TASK ITEM
Every line in the data below that holds "agent" should be found and copied.

(Collection entries)
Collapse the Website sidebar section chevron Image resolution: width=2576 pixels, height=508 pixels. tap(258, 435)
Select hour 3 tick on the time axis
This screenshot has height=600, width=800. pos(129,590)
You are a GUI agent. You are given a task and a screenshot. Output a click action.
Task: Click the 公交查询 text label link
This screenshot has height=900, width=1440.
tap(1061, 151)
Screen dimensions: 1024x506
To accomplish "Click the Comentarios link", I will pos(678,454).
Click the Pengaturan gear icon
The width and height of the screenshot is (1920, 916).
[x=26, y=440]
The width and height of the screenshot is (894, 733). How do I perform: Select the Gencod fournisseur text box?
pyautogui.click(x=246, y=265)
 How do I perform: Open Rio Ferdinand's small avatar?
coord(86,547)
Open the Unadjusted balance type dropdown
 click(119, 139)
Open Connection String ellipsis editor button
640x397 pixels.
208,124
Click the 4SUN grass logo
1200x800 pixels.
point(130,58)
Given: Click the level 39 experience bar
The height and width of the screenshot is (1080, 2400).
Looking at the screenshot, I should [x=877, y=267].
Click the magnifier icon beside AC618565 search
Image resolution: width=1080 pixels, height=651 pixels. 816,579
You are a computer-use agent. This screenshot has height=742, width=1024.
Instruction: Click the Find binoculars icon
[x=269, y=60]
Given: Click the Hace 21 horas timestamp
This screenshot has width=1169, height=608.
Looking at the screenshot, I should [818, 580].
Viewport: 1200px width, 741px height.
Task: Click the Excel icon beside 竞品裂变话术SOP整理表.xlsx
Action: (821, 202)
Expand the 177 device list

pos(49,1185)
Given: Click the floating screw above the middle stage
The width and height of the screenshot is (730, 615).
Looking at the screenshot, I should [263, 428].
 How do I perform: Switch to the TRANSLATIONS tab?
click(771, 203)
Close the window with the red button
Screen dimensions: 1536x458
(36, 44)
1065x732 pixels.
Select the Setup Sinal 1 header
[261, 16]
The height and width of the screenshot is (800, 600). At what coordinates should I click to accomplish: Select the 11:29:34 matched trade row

COMPLETED TASK
You are a GUI agent. You are given a task and a screenshot. Output a click action.
You are a computer-use agent. This screenshot has height=742, width=1024.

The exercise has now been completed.